§ **What you are asked to do**:
Your response should consist of the entire listing, transcribed exactly, with every image left out.

-- Input for this task follows --

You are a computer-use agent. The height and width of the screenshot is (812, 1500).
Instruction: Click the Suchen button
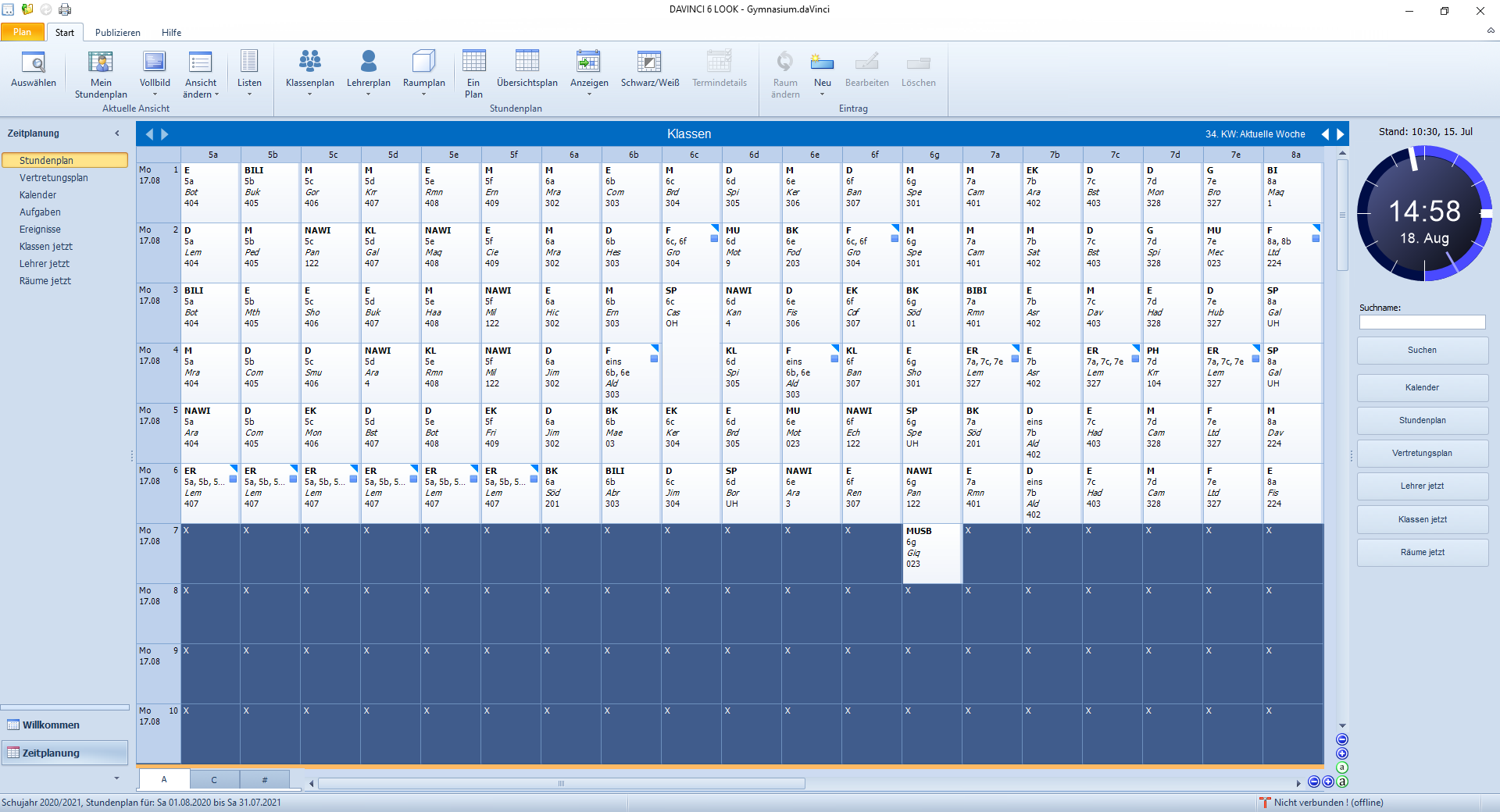(x=1422, y=350)
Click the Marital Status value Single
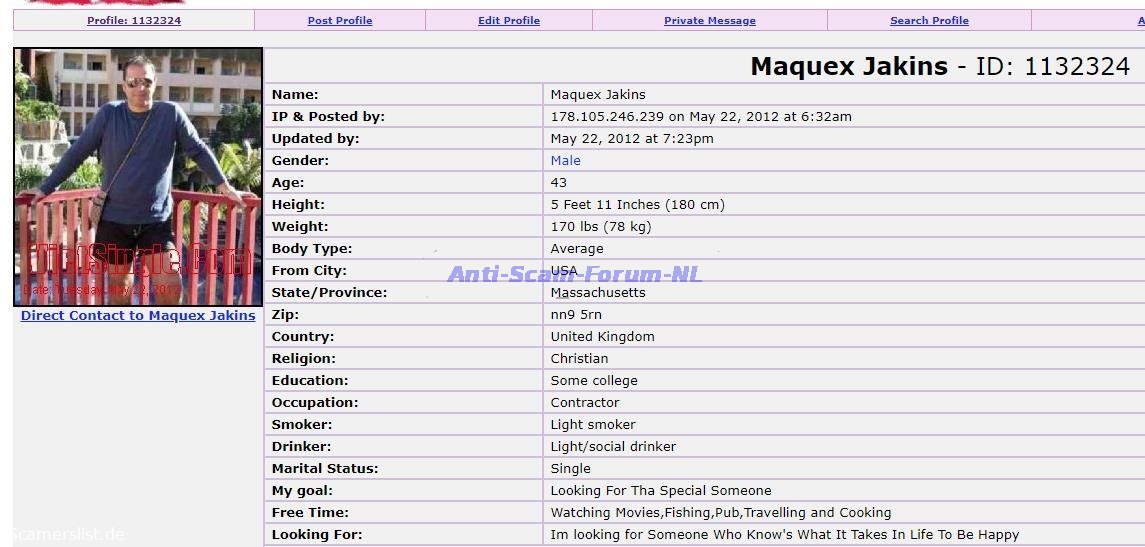 click(x=570, y=469)
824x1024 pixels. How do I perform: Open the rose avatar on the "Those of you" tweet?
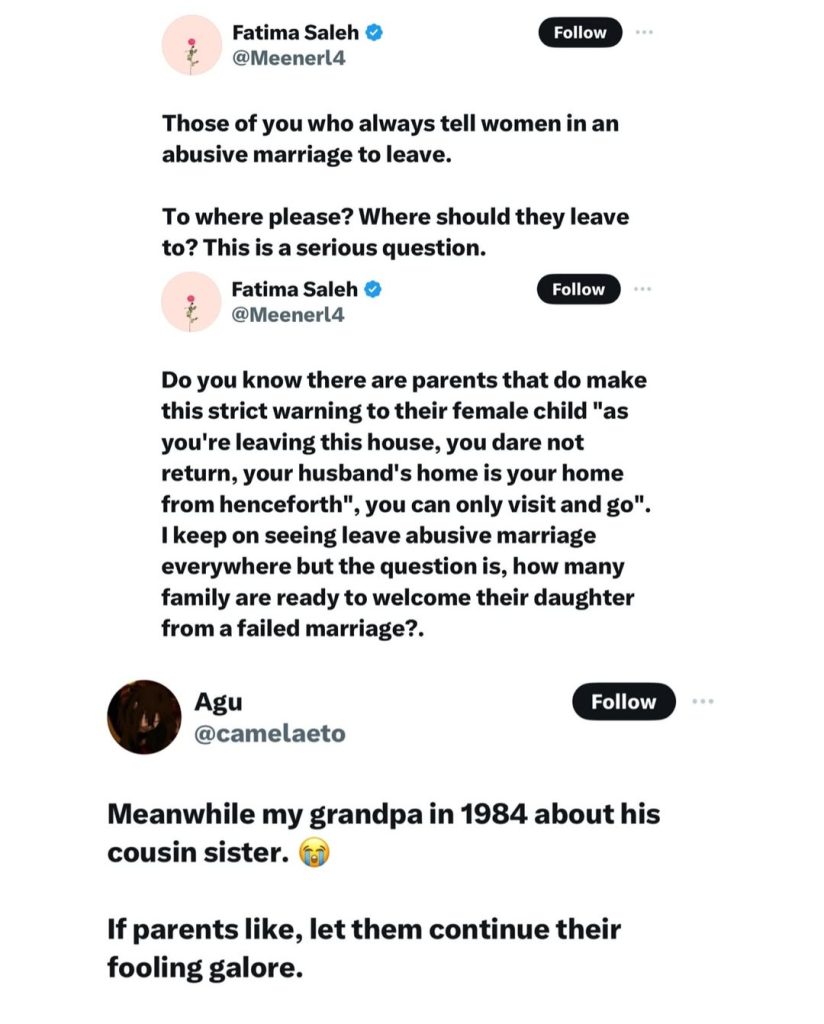tap(191, 46)
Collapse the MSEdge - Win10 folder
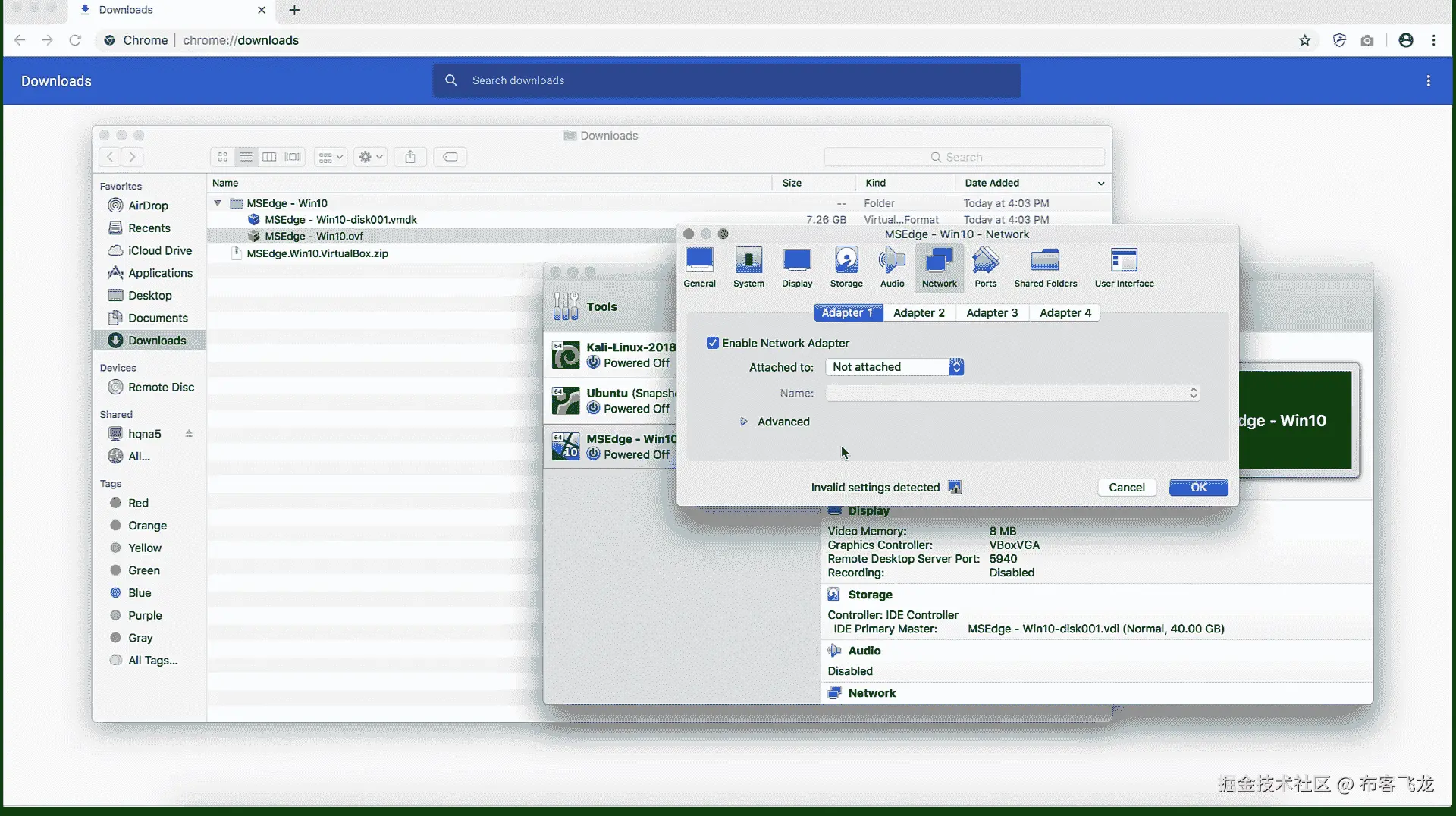The image size is (1456, 816). point(218,203)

-- Input for this task concluded --

§ **Answer below**:
You are a computer-use agent. The height and width of the screenshot is (812, 1500).
Instruction: Click the Suchen button
(x=1422, y=350)
Click the Marital Status value Single
 click(x=570, y=469)
824x1024 pixels. How do I perform: Open the rose avatar on the "Those of you" tweet?
tap(191, 46)
Collapse the MSEdge - Win10 folder
The image size is (1456, 816). point(218,203)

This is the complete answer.